## Task directions
The data should be transcribed in its entirety, word for word.

*** Block opens ***

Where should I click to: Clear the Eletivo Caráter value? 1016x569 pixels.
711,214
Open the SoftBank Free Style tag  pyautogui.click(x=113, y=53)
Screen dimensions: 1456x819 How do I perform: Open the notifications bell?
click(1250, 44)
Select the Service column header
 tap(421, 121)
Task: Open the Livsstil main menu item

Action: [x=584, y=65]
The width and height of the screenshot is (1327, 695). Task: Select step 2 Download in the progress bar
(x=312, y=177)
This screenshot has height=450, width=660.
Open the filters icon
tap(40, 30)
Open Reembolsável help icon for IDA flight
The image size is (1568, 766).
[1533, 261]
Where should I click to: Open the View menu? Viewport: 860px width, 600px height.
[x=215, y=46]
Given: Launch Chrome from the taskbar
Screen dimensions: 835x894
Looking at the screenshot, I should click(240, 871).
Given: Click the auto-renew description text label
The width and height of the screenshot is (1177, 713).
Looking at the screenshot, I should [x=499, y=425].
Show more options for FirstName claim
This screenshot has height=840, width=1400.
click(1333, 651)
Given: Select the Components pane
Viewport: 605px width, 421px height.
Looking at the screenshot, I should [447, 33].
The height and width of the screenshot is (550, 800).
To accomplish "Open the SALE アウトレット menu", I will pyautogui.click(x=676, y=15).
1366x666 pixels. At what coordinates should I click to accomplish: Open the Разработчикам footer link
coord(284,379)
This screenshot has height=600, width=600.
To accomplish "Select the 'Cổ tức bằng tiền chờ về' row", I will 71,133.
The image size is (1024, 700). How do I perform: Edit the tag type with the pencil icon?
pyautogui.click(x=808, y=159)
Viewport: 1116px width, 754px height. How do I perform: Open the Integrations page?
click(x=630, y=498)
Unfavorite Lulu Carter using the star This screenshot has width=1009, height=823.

*** Block closes ***

## Output of the exercise
Where should I click to: Clear the Eletivo Caráter value? 1016x569 pixels.
711,214
Open the SoftBank Free Style tag  pyautogui.click(x=113, y=53)
Screen dimensions: 1456x819 How do I perform: Open the notifications bell?
click(1250, 44)
Select the Service column header
 tap(421, 121)
Task: Open the Livsstil main menu item

Action: [x=584, y=65]
The width and height of the screenshot is (1327, 695). Task: Select step 2 Download in the progress bar
(x=312, y=177)
This screenshot has height=450, width=660.
Open the filters icon
tap(40, 30)
Open Reembolsável help icon for IDA flight
The image size is (1568, 766).
[1533, 261]
Where should I click to: Open the View menu? Viewport: 860px width, 600px height.
[x=215, y=46]
Given: Launch Chrome from the taskbar
Screen dimensions: 835x894
Looking at the screenshot, I should click(240, 871).
Given: Click the auto-renew description text label
The width and height of the screenshot is (1177, 713).
Looking at the screenshot, I should [x=499, y=425].
Show more options for FirstName claim
This screenshot has height=840, width=1400.
click(1333, 651)
Given: Select the Components pane
Viewport: 605px width, 421px height.
Looking at the screenshot, I should [447, 33].
The height and width of the screenshot is (550, 800).
To accomplish "Open the SALE アウトレット menu", I will pyautogui.click(x=676, y=15).
1366x666 pixels. At what coordinates should I click to accomplish: Open the Разработчикам footer link
coord(284,379)
This screenshot has height=600, width=600.
To accomplish "Select the 'Cổ tức bằng tiền chờ về' row", I will 71,133.
The image size is (1024, 700). How do I perform: Edit the tag type with the pencil icon?
pyautogui.click(x=808, y=159)
Viewport: 1116px width, 754px height. How do I perform: Open the Integrations page?
click(x=630, y=498)
Unfavorite Lulu Carter using the star This screenshot has width=1009, height=823.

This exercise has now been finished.